• [Problem to work on] Find "Image resolution: width=341" and "Given: Dismiss the" in the records below. Copy the lines holding them and every line between, exactly, and no others.

• [Stored items]

>>>

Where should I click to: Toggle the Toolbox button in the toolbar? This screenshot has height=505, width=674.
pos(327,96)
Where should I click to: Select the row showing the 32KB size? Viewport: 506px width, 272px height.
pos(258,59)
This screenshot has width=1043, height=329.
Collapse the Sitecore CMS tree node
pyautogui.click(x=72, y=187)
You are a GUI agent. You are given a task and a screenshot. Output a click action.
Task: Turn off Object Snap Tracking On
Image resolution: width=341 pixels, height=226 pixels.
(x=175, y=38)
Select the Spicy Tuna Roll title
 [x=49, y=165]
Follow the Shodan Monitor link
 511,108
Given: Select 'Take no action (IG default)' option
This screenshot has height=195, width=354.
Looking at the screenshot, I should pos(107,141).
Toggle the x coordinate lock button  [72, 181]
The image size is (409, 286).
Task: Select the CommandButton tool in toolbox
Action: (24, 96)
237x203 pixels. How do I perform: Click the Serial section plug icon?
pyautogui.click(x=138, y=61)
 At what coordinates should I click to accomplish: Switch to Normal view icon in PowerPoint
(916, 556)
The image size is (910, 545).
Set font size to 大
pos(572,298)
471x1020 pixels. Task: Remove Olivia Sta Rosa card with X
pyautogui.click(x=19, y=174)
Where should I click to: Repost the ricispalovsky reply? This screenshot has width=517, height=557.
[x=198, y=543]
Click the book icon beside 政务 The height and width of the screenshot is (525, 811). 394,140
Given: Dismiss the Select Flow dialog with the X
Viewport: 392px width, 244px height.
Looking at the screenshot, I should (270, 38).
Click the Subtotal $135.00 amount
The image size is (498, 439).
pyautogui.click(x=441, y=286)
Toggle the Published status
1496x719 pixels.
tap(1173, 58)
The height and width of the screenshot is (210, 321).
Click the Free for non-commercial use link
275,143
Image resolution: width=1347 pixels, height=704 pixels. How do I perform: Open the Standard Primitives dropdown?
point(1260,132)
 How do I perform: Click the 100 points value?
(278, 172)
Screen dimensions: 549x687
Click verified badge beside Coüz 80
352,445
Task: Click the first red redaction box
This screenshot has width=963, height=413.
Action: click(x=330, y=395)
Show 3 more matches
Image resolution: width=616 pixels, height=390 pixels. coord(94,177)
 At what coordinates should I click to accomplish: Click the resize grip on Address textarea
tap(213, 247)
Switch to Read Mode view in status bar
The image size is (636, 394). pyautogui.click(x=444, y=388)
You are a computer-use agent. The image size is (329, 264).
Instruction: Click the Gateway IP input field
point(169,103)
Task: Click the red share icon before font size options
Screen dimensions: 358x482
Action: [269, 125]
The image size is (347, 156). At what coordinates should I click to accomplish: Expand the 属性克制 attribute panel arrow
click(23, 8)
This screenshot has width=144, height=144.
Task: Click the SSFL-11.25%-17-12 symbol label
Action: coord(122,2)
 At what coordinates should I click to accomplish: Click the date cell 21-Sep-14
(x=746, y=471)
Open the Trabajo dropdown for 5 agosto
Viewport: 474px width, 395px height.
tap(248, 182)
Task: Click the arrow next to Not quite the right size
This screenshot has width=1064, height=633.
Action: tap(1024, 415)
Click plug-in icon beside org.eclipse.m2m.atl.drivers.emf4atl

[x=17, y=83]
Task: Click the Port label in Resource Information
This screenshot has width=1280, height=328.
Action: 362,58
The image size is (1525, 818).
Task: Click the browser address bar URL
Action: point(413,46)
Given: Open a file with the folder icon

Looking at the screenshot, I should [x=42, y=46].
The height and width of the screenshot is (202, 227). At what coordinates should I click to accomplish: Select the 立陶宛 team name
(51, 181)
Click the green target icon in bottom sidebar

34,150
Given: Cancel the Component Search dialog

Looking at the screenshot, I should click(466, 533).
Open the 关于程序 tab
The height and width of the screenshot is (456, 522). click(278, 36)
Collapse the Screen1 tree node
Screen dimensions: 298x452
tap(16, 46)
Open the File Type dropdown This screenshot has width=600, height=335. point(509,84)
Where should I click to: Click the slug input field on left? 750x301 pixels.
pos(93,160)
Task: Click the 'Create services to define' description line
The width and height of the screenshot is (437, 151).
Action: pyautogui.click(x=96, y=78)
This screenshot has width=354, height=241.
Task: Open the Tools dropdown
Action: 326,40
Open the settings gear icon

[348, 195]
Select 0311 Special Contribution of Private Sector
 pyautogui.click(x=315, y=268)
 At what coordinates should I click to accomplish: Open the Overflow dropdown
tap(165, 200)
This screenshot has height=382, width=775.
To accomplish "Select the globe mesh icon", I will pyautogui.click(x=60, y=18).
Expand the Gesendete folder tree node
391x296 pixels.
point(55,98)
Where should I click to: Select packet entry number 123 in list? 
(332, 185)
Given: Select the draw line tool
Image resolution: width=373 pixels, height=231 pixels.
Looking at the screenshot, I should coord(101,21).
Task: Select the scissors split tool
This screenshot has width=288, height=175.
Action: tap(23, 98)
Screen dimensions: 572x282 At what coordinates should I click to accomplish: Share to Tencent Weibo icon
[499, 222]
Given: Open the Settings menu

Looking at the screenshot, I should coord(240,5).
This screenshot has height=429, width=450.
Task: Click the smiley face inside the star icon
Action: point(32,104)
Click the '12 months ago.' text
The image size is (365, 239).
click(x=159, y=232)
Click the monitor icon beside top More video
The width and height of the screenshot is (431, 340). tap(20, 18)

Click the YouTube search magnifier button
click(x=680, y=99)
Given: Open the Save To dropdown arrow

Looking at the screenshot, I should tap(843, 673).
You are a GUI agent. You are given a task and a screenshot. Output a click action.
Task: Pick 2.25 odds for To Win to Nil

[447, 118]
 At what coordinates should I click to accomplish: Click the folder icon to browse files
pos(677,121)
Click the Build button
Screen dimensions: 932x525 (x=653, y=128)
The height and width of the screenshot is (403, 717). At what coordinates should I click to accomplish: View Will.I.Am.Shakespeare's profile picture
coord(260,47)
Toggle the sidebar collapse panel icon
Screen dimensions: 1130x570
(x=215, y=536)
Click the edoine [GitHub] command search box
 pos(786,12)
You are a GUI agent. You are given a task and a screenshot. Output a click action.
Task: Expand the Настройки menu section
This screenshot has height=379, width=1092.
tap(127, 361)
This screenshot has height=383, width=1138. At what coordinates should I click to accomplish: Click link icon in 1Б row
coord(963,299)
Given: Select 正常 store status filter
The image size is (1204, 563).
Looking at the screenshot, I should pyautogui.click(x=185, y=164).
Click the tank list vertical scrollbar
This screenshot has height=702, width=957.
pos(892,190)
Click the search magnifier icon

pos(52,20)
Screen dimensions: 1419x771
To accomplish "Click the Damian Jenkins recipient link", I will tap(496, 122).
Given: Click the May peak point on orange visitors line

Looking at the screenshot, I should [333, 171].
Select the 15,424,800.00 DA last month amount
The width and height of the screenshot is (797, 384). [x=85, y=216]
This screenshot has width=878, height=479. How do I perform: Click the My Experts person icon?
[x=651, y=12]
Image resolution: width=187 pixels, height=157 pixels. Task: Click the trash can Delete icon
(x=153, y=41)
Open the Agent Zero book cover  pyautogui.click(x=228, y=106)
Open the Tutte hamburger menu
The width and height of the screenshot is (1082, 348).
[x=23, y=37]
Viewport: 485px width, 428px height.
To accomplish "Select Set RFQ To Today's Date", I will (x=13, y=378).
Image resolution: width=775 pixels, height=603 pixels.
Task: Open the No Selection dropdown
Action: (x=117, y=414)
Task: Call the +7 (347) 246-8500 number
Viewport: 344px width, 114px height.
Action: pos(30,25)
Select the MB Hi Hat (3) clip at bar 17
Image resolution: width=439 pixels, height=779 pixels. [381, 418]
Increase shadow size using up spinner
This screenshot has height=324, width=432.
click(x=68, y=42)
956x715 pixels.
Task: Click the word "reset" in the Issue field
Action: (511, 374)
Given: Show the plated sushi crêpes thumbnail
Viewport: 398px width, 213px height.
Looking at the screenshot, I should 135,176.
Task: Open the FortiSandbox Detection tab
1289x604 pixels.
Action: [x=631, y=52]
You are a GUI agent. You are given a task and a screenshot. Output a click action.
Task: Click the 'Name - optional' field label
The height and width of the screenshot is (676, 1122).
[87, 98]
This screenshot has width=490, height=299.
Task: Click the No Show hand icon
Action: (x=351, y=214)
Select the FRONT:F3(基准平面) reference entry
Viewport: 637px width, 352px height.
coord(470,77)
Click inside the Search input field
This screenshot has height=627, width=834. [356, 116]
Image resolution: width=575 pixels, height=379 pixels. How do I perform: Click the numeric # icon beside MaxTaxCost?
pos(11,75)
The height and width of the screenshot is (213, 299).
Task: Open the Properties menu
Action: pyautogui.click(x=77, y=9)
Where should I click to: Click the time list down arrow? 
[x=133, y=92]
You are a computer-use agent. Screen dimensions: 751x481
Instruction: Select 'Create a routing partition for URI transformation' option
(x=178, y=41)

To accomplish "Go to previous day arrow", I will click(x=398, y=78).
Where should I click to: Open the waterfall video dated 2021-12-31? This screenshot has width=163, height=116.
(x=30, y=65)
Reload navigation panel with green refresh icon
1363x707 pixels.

<<<

• [Task result]
Image resolution: width=341 pixels, height=226 pixels.
(x=175, y=38)
Select the Spicy Tuna Roll title
 [x=49, y=165]
Follow the Shodan Monitor link
 511,108
Given: Select 'Take no action (IG default)' option
This screenshot has height=195, width=354.
Looking at the screenshot, I should pos(107,141).
Toggle the x coordinate lock button  [72, 181]
The image size is (409, 286).
Task: Select the CommandButton tool in toolbox
Action: (24, 96)
237x203 pixels. How do I perform: Click the Serial section plug icon?
pyautogui.click(x=138, y=61)
 At what coordinates should I click to accomplish: Switch to Normal view icon in PowerPoint
(916, 556)
The image size is (910, 545).
Set font size to 大
pos(572,298)
471x1020 pixels. Task: Remove Olivia Sta Rosa card with X
pyautogui.click(x=19, y=174)
Where should I click to: Repost the ricispalovsky reply? This screenshot has width=517, height=557.
[x=198, y=543]
Click the book icon beside 政务 The height and width of the screenshot is (525, 811). 394,140
Given: Dismiss the Select Flow dialog with the X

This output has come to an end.